The ATCC website (http://www.ATCC.org; accessed May 14, 2015) provided basic information regarding the cell lines, including the sources used to generate the cell line, the type of breast cancer, and in some instances, the molecular classification or subtype, and partial data on the expression or absence of some genes. The catalogue of somatic mutations in cancer (COSMIC; http://cancer.sanger.ac.uk/cell_lines) database of cell line mutations was accessed January 30, 2016 (version v75). For Additional file 1: Table S3, the list of mutated genes was filtered using the online tools to provide only the cancer genes considered to be pathogenic. The cancer cell line encyclopedia (CCLE; https://www.broadinstitute.org/software/cprg/?q=node/11; 2012 September version [13]) dataset containing the robust multi-array average (RMA) and quantile-normalized mRNA expression was used. The values for normalized mRNA expression were then divided into four groups for each gene product as follows: ER and PR (>9 = +++, 7-8.9 = ++, 5-6.9 = +, <5 = -); HER2/ErbB2 (>10 = +++, 9-9.9 = ++, 8-8.9 = +, <8 = -); EGFR, TP53, BRCA1, BRCA2, p110α, p110β, p85α and PTEN (>9 = +++, 8-8.9 = ++, 7-7.9 = +, <7 = -).

PathScan analysis

Cells were cultured under serum-starvation conditions (0.5% fetal bovine serum (FBS) containing medium) for 24 hours to analyze the signaling proteins/pathways activated within these cell lines. Cells were lysed and used to probe a PathScan RTK Signaling Antibody Array (Cell Signaling Technology, distributed by New England Biolabs, Whitby, ON, Canada; 7949) using reagents provided within the kit and according to the supplier’s instructions. These slide-based antibody arrays enable the simultaneous quantification of the extent of phosphorylation of 28 receptor tyrosine kinases and 11 key signaling proteins. The nitrocellulose-coated glass slides have highly specific capture antibodies that selectively bind target proteins within the cell lysate. A biotinylated detection antibody mixture and streptavidin-linked DyLight 680 molecule allow for the detection of bound protein using the Odyssey Infrared Imaging System (LI-COR Biosciences, Lincoln, NE, USA). Quantification was carried out using Odyssey V3.0 software. The raw intensity data for each target (mean of duplicate target measurements on each slide) had the background subtracted (mean of the 2 negative control spots), and was reported as a percentage of positive control spots (mean of 10 positive control spots). Data for the targets are reported for each cell line as the mean ± standard deviation of at least two (but for most three) independent experiments containing duplicate measurements, each using a fresh lysate. Hierarchical clustering was performed on both the phosphoproteins and cell lines using Ward's method (minimize cluster variance) with the Euclidean distance set as the distance metric. The heatmap and dendograms were generated using the Matplotlib and SciPy libraries for Python.

Kinome analysis

A customized peptide array was developed to consider cancer-associated pathways, proteins and phosphorylation events. Phosphorylation events represented on the array were selected from databases of experimentally defined phosphorylation events and from those predicted by the software program DAPPLE2 [14]. Additional peptide substrates were included to represent proteins, and their associated phosphorylation events, that were shown in the literature to be differentially regulated in a number of cancers including renal cell carcinoma, pancreatic cancer, and prostate cancer [15,16,17]. Major signaling pathways involved in proliferation, metabolism, and apoptosis were also included on the array in order to give a general overview of the cell signaling patterns. In total, 1290 15-mer peptides were rationally selected for the array.

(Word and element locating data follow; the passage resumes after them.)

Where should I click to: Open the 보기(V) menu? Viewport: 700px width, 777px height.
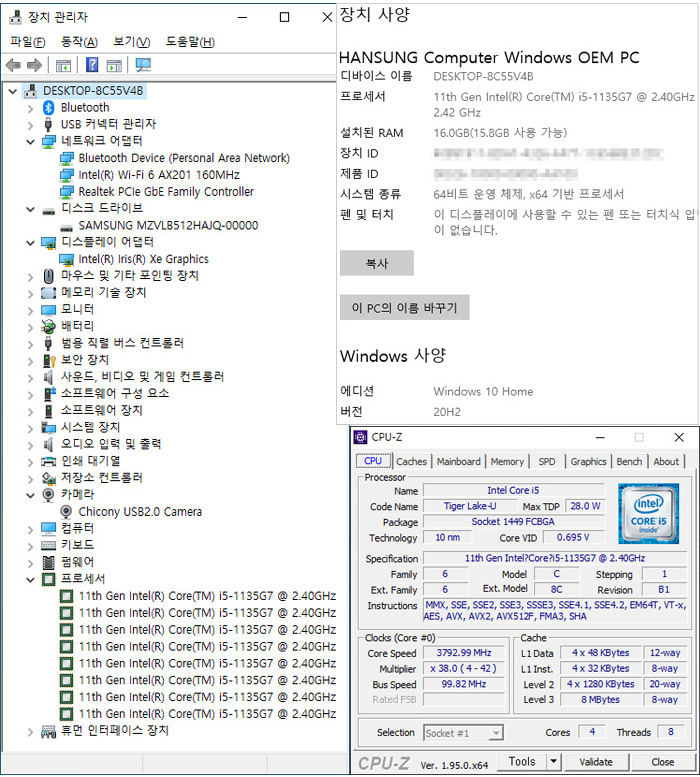pos(131,42)

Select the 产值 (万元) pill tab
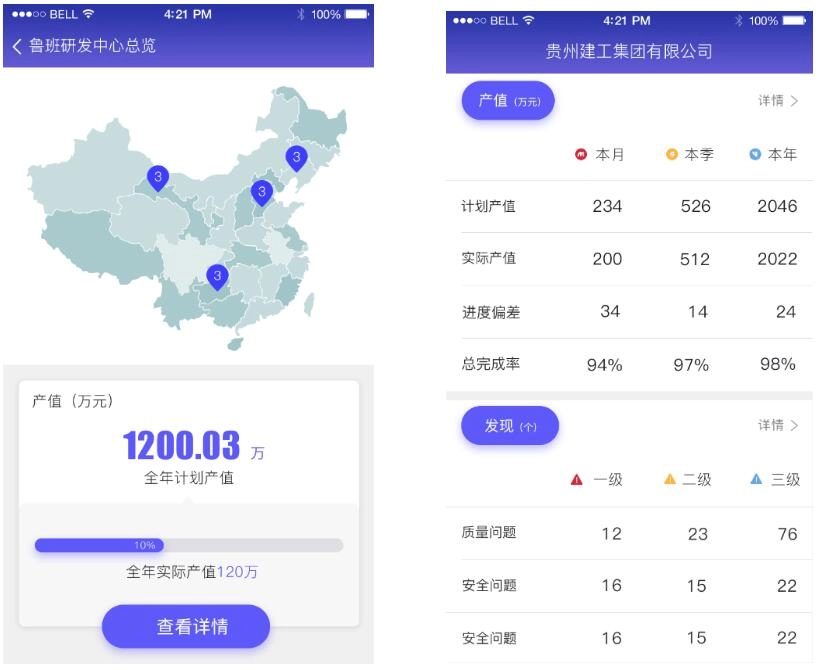pyautogui.click(x=508, y=101)
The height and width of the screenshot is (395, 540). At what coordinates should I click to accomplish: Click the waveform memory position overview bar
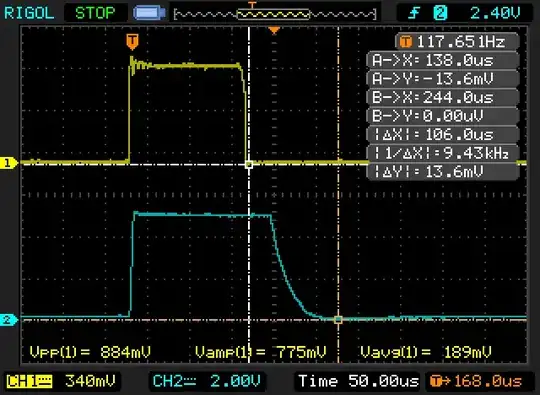275,14
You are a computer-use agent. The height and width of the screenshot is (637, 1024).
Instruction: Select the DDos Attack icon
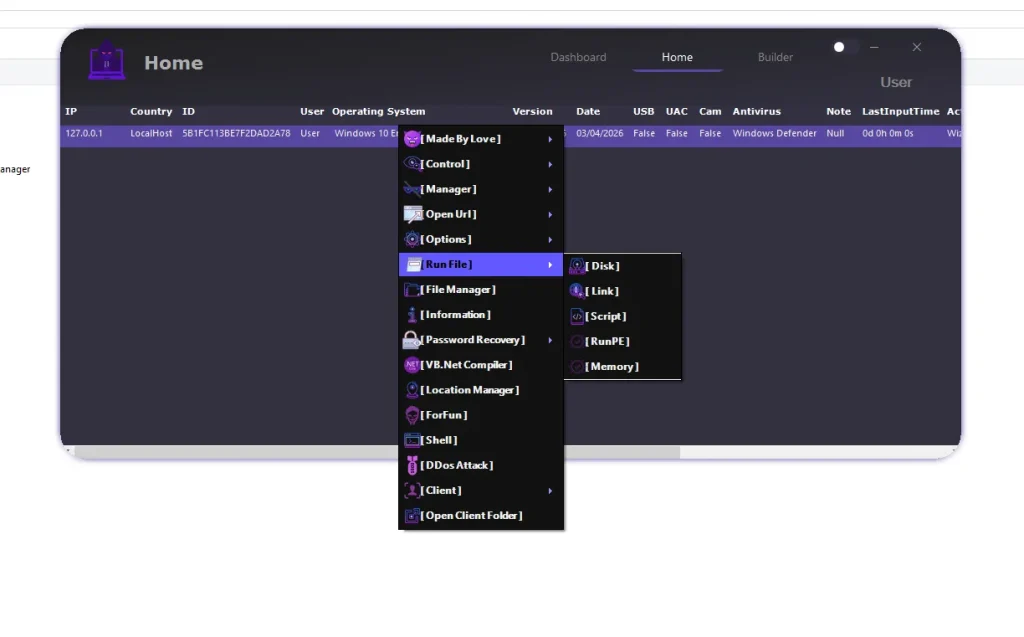tap(412, 464)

Design, construction, and application of the peptide arrays were based upon a previously reported protocol with modifications [18, 19]. Briefly, cells were serum-starved by growing in 0.5% FBS for 24 hours and 10 × 106 cells were collected, pelleted, and lysed by addition of 100 μl of lysis buffer (20 mM Tris-HCl, pH 7.5, 150 mM NaCl, 1 mM EDTA, 1 mM EGTA, 1% Triton X-100, 2.5 mM sodium pyrophosphate, 1 mM sodium orthovanadate, 1 mM sodium fluoride, 1 μg/ml leupeptin, 1 μg/ml aprotinin, and 1 mM phenylmethylsulfonyl fluoride) (all from Sigma-Aldrich unless indicated). Cells were incubated on ice for 10 minutes and spun in a microcentrifuge for 10 minutes at 4 °C. A 70-μl aliquot of this supernatant was mixed with 10 μl of activation mix (50% glycerol, 500 μM ATP (New England BioLabs, Pickering, ON, Canada), 60 mM MgCl2, 0.05% (v/v) Brij 35, 0.25 mg/ml bovine serum albumin) and incubated on the array for 2 hours at 37 °C. Arrays were then washed with phosphate-buffered saline (PBS) + 1% Triton X-100. Slides were submerged in phosphospecific fluorescent ProQ Diamond Phosphoprotein Stain (Invitrogen, ThermoFisher, Burlington, ON, Canada) with agitation for 1 hour. Arrays were then washed three times in destaining solution containing 20% acetonitrile (EMD Biosciences, VWR Distributor, Mississauga, ON, Canada) and 50 mM sodium acetate at pH 4.0 for 10 minutes. A final wash was done with distilled deionized water. Arrays were air dried for 20 minutes and then centrifuged at 300 × g for 2 minutes to remove any remaining moisture. Arrays were analyzed using a GenePix Professional 4200A microarray scanner (MDS Analytical Technologies, Toronto, ON, Canada) at 532 to 560 nm with a 580-nm filter to detect dye fluorescence. Images were collected using GenePix software (version 6.0) and the spot intensity signal was collected as the mean of pixel intensity using local feature background intensity calculation with the default scanner saturation level.

All data processing and analysis was done using the Platform for Intelligent, Integrated Kinome Analysis (PIIKA) software [20], which is freely available for non-commercial use at http://saphire.usask.ca/saphire/piika. For each peptide within a given array, the chi-square test was performed to determine whether the degree of variability among the technical replicates for that peptide was greater than would be expected by chance. Any peptide that had a P value according to the chi-square test of less than 0.01 was considered to be inconsistently phosphorylated among the technical replicates and was excluded from further analysis.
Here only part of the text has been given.